===== Data to process

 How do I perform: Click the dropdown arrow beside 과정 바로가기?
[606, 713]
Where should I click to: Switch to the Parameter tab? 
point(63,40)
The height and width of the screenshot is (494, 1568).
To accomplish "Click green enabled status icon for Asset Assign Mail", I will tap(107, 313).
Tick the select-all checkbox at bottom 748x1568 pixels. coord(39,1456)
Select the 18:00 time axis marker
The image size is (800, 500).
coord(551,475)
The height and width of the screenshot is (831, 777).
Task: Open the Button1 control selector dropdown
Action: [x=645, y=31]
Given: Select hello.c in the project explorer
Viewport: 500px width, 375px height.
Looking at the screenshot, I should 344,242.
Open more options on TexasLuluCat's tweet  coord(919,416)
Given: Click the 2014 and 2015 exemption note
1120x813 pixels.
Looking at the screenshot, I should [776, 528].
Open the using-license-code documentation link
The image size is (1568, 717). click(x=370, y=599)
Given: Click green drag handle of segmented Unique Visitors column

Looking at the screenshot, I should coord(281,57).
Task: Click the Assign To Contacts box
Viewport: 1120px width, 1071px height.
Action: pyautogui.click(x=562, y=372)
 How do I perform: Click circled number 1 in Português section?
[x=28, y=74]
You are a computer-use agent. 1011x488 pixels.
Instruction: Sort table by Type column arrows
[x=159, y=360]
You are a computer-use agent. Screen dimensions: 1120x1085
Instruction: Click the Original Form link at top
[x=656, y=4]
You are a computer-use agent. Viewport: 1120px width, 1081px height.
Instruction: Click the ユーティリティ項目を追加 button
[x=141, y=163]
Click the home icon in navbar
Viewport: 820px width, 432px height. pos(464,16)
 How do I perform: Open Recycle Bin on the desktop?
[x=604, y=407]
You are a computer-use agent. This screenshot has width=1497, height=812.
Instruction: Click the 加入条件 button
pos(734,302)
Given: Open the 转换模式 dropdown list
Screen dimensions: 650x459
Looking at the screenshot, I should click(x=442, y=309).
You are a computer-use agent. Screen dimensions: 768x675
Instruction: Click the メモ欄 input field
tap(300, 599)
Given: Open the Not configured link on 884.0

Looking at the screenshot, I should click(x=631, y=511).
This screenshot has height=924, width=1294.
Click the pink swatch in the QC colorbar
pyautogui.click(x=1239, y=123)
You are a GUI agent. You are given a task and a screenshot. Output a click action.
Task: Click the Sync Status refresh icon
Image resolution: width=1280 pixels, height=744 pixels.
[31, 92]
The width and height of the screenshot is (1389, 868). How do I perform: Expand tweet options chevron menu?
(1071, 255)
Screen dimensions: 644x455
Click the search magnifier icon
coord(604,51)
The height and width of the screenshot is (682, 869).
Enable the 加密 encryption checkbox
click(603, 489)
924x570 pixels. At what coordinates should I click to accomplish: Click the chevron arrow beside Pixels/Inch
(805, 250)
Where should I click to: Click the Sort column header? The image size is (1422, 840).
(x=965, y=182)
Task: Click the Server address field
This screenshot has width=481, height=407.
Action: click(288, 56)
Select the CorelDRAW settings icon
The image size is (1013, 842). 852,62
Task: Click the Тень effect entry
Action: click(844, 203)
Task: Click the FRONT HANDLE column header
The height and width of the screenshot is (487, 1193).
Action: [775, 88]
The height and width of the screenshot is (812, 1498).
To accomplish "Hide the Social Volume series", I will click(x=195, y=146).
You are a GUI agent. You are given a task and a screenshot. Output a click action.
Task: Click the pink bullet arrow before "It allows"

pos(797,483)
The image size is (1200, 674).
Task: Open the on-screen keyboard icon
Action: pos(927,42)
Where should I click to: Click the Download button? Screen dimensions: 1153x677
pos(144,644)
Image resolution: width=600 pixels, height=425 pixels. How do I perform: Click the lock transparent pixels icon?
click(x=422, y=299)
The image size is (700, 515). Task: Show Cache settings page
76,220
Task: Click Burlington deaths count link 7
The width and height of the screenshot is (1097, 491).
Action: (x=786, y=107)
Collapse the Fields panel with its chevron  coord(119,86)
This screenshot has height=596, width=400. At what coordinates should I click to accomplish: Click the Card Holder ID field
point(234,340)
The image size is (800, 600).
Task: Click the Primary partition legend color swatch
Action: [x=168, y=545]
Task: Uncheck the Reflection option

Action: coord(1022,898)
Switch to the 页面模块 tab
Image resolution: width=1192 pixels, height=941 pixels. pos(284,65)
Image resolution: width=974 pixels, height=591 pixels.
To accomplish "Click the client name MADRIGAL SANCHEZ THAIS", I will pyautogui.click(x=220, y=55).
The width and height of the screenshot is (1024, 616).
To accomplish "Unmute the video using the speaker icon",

==========

§ **Instructions to follow**:
What you need to do is repeat every record above exactly.

§ **Exercise result**:
 How do I perform: Click the dropdown arrow beside 과정 바로가기?
[606, 713]
Where should I click to: Switch to the Parameter tab? 
point(63,40)
The height and width of the screenshot is (494, 1568).
To accomplish "Click green enabled status icon for Asset Assign Mail", I will tap(107, 313).
Tick the select-all checkbox at bottom 748x1568 pixels. coord(39,1456)
Select the 18:00 time axis marker
The image size is (800, 500).
coord(551,475)
The height and width of the screenshot is (831, 777).
Task: Open the Button1 control selector dropdown
Action: [x=645, y=31]
Given: Select hello.c in the project explorer
Viewport: 500px width, 375px height.
Looking at the screenshot, I should 344,242.
Open more options on TexasLuluCat's tweet  coord(919,416)
Given: Click the 2014 and 2015 exemption note
1120x813 pixels.
Looking at the screenshot, I should [776, 528].
Open the using-license-code documentation link
The image size is (1568, 717). click(x=370, y=599)
Given: Click green drag handle of segmented Unique Visitors column

Looking at the screenshot, I should coord(281,57).
Task: Click the Assign To Contacts box
Viewport: 1120px width, 1071px height.
Action: pyautogui.click(x=562, y=372)
 How do I perform: Click circled number 1 in Português section?
[x=28, y=74]
You are a computer-use agent. 1011x488 pixels.
Instruction: Sort table by Type column arrows
[x=159, y=360]
You are a computer-use agent. Screen dimensions: 1120x1085
Instruction: Click the Original Form link at top
[x=656, y=4]
You are a computer-use agent. Viewport: 1120px width, 1081px height.
Instruction: Click the ユーティリティ項目を追加 button
[x=141, y=163]
Click the home icon in navbar
Viewport: 820px width, 432px height. pos(464,16)
 How do I perform: Open Recycle Bin on the desktop?
[x=604, y=407]
You are a computer-use agent. This screenshot has width=1497, height=812.
Instruction: Click the 加入条件 button
pos(734,302)
Given: Open the 转换模式 dropdown list
Screen dimensions: 650x459
Looking at the screenshot, I should click(x=442, y=309).
You are a computer-use agent. Screen dimensions: 768x675
Instruction: Click the メモ欄 input field
tap(300, 599)
Given: Open the Not configured link on 884.0

Looking at the screenshot, I should click(x=631, y=511).
This screenshot has height=924, width=1294.
Click the pink swatch in the QC colorbar
pyautogui.click(x=1239, y=123)
You are a GUI agent. You are given a task and a screenshot. Output a click action.
Task: Click the Sync Status refresh icon
Image resolution: width=1280 pixels, height=744 pixels.
[31, 92]
The width and height of the screenshot is (1389, 868). How do I perform: Expand tweet options chevron menu?
(1071, 255)
Screen dimensions: 644x455
Click the search magnifier icon
coord(604,51)
The height and width of the screenshot is (682, 869).
Enable the 加密 encryption checkbox
click(603, 489)
924x570 pixels. At what coordinates should I click to accomplish: Click the chevron arrow beside Pixels/Inch
(805, 250)
Where should I click to: Click the Sort column header? The image size is (1422, 840).
(x=965, y=182)
Task: Click the Server address field
This screenshot has width=481, height=407.
Action: click(288, 56)
Select the CorelDRAW settings icon
The image size is (1013, 842). 852,62
Task: Click the Тень effect entry
Action: click(844, 203)
Task: Click the FRONT HANDLE column header
The height and width of the screenshot is (487, 1193).
Action: [775, 88]
The height and width of the screenshot is (812, 1498).
To accomplish "Hide the Social Volume series", I will click(x=195, y=146).
You are a GUI agent. You are given a task and a screenshot. Output a click action.
Task: Click the pink bullet arrow before "It allows"

pos(797,483)
The image size is (1200, 674).
Task: Open the on-screen keyboard icon
Action: pos(927,42)
Where should I click to: Click the Download button? Screen dimensions: 1153x677
pos(144,644)
Image resolution: width=600 pixels, height=425 pixels. How do I perform: Click the lock transparent pixels icon?
click(x=422, y=299)
The image size is (700, 515). Task: Show Cache settings page
76,220
Task: Click Burlington deaths count link 7
The width and height of the screenshot is (1097, 491).
Action: (x=786, y=107)
Collapse the Fields panel with its chevron  coord(119,86)
This screenshot has height=596, width=400. At what coordinates should I click to accomplish: Click the Card Holder ID field
point(234,340)
The image size is (800, 600).
Task: Click the Primary partition legend color swatch
Action: [x=168, y=545]
Task: Uncheck the Reflection option

Action: coord(1022,898)
Switch to the 页面模块 tab
Image resolution: width=1192 pixels, height=941 pixels. pos(284,65)
Image resolution: width=974 pixels, height=591 pixels.
To accomplish "Click the client name MADRIGAL SANCHEZ THAIS", I will pyautogui.click(x=220, y=55).
The width and height of the screenshot is (1024, 616).
To accomplish "Unmute the video using the speaker icon",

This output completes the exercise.